Please transcribe only the lines from the one holding "1912x919 pixels. At" through the final line of the data, both included, with no pictures.
[[ RECORDS SUPPLIED, beginning ]]
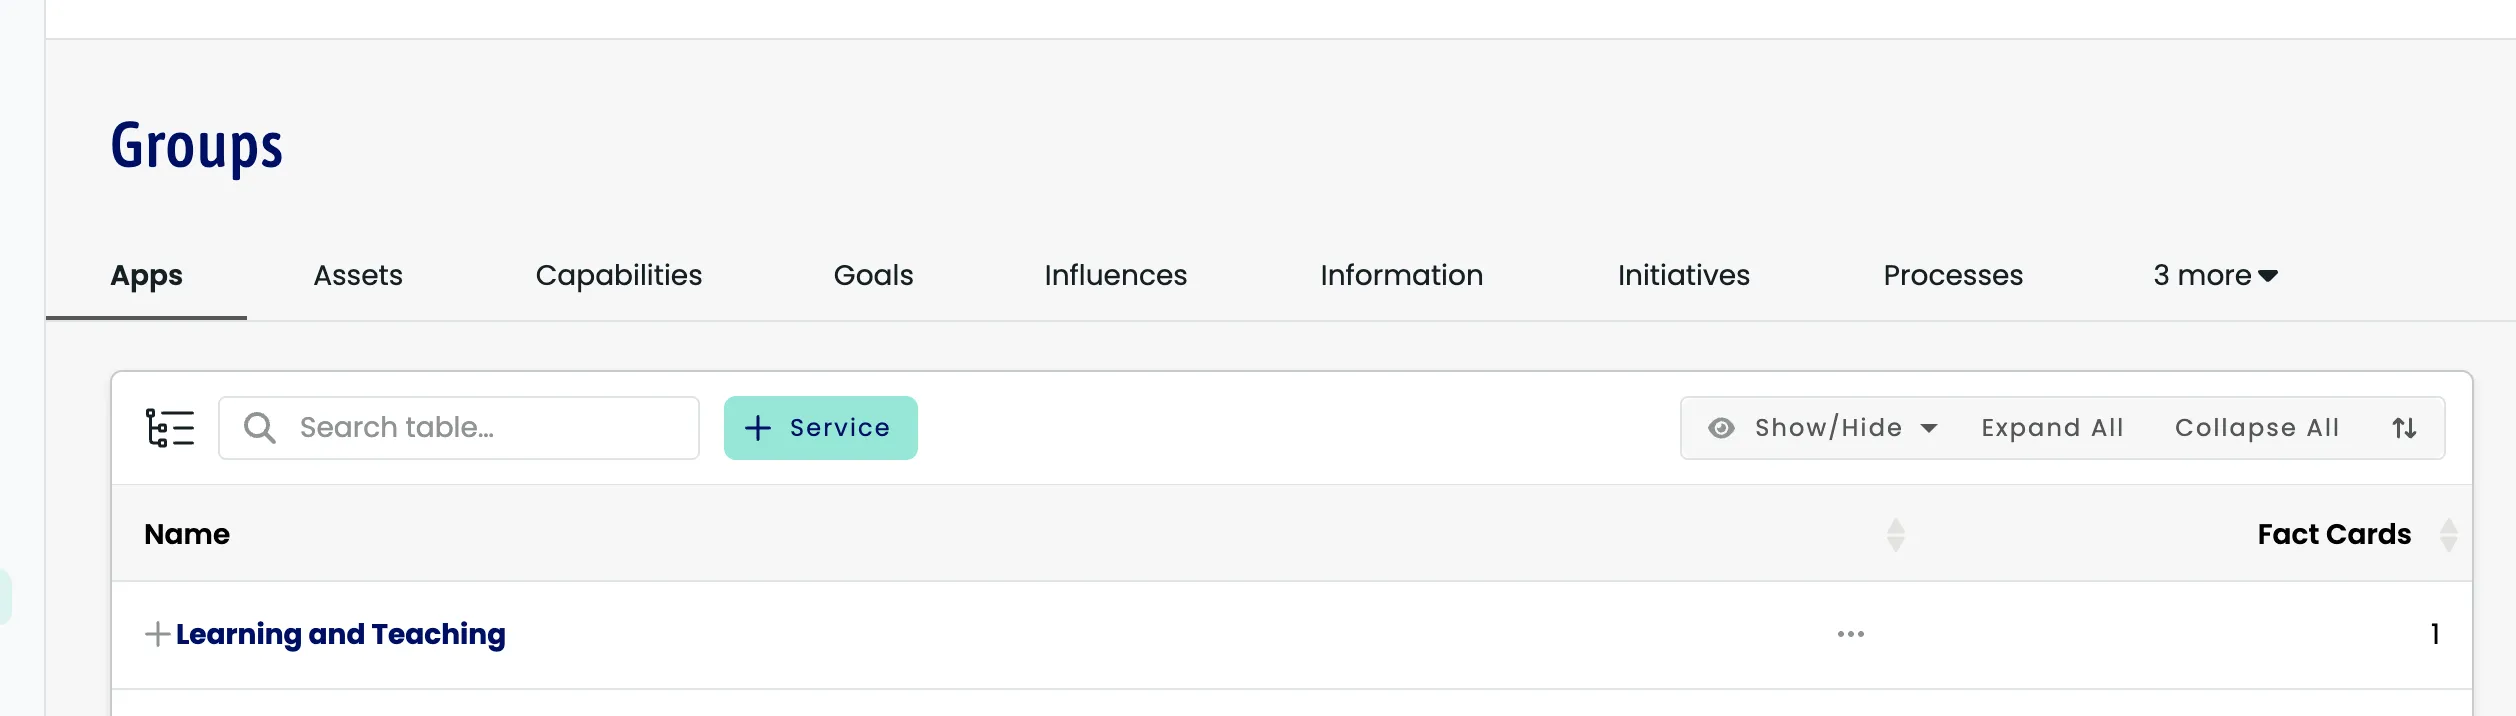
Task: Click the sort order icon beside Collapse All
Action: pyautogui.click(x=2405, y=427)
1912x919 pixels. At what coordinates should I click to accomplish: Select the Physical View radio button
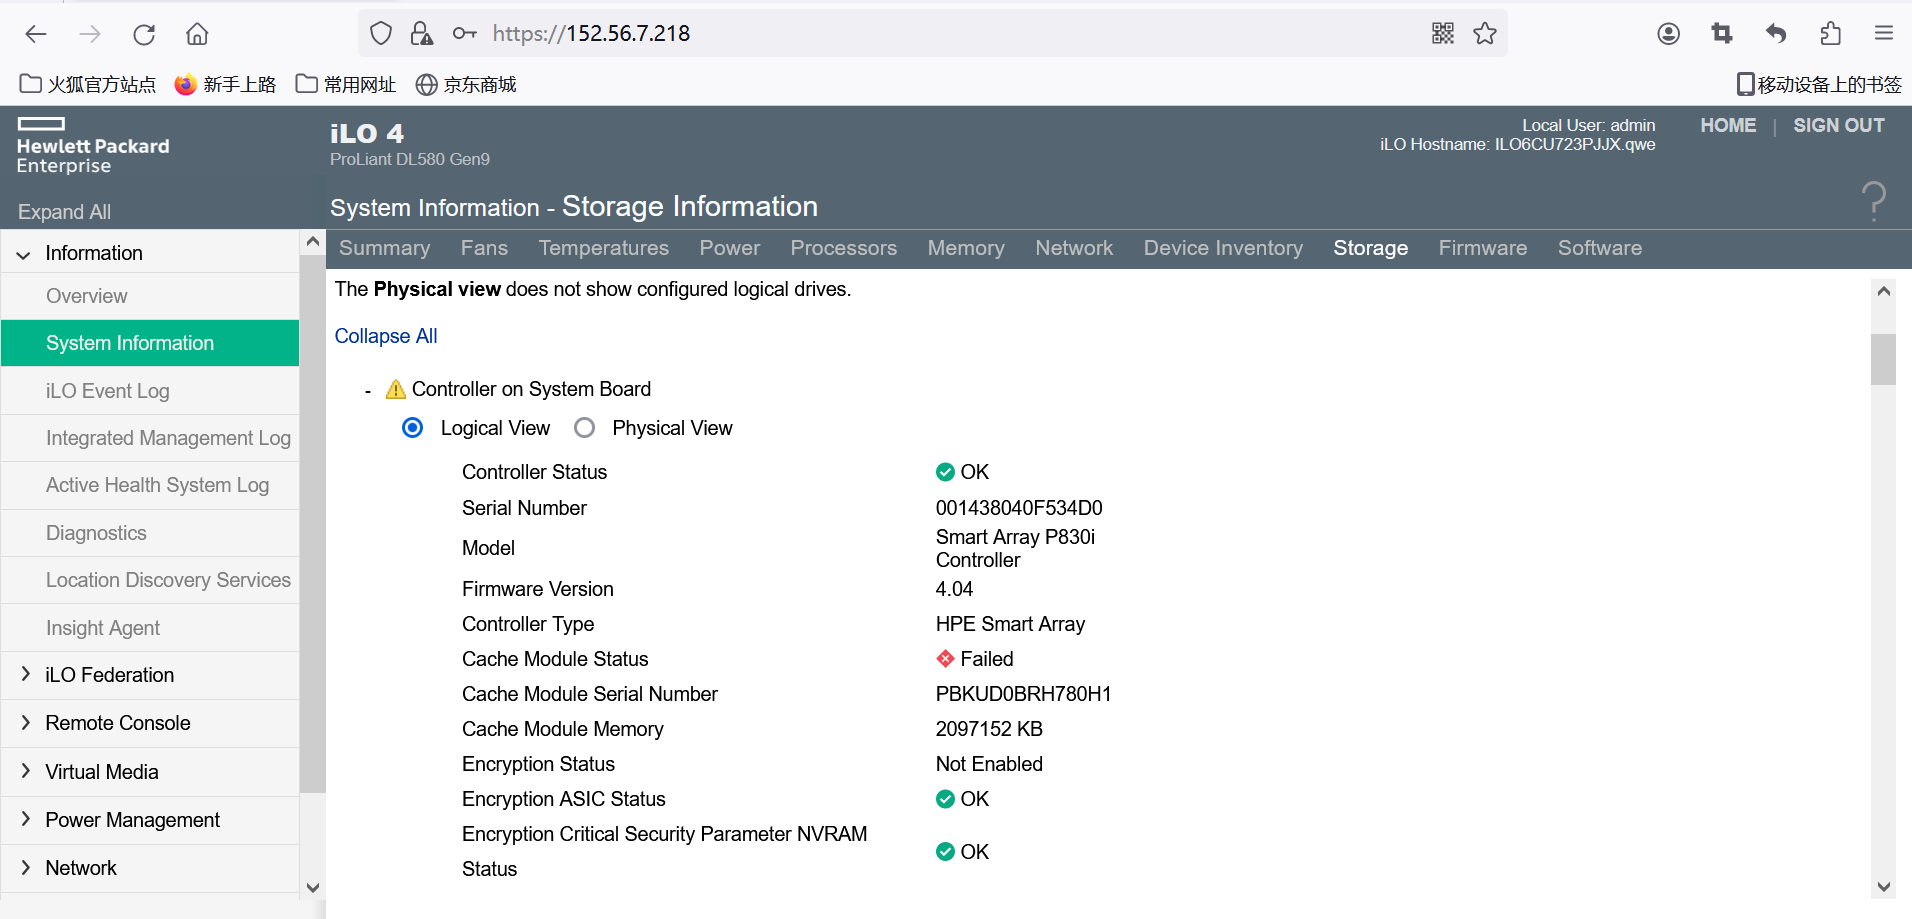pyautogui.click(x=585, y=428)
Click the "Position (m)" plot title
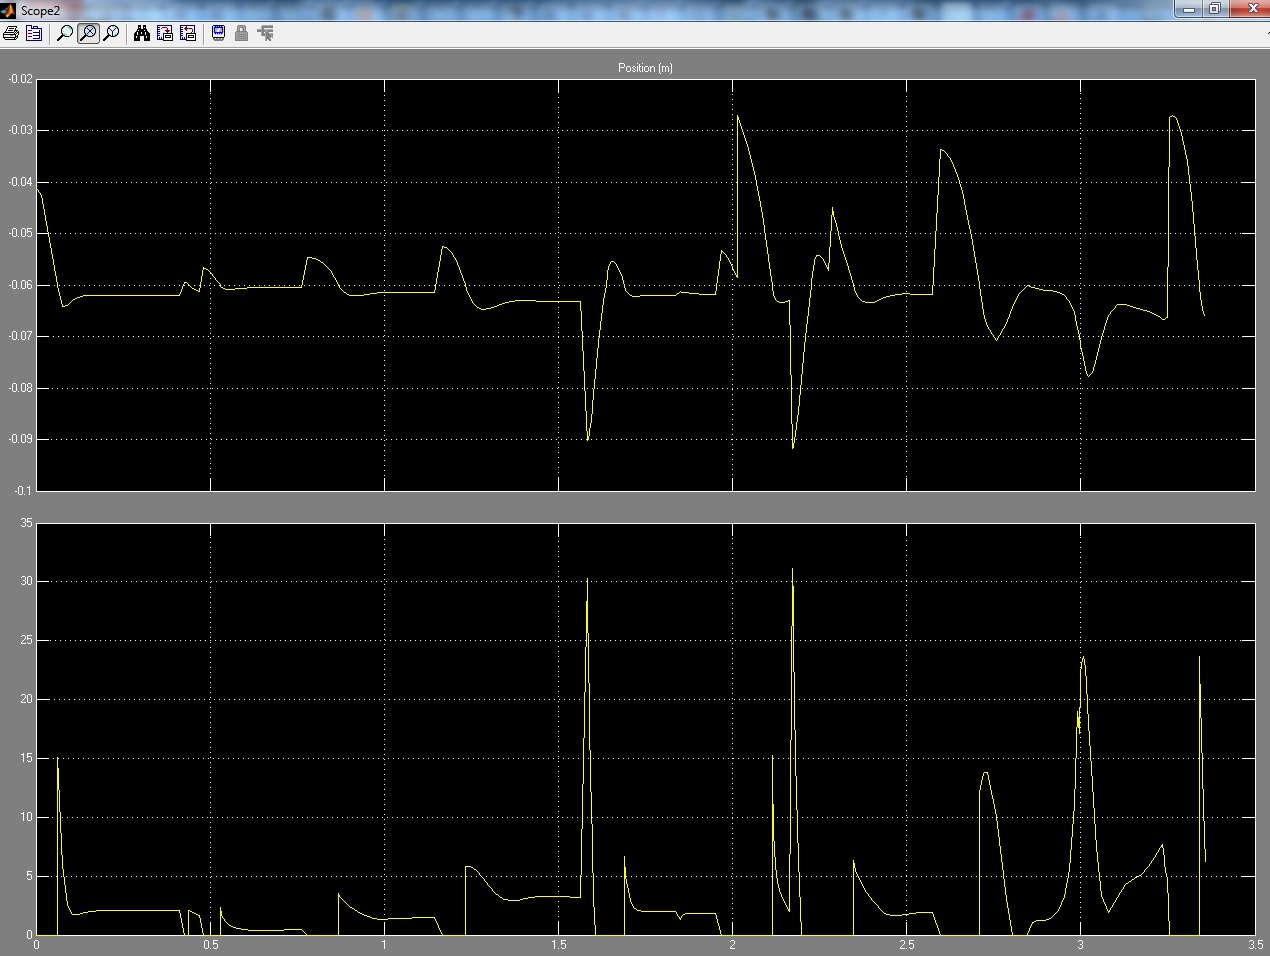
[[ RECORDS SUPPLIED, end ]]
- **SOLUTION TO THIS PROBLEM**
1912x919 pixels. At what coordinates should I click to accomplish: Select the Physical View radio button
pyautogui.click(x=585, y=428)
Click the "Position (m)" plot title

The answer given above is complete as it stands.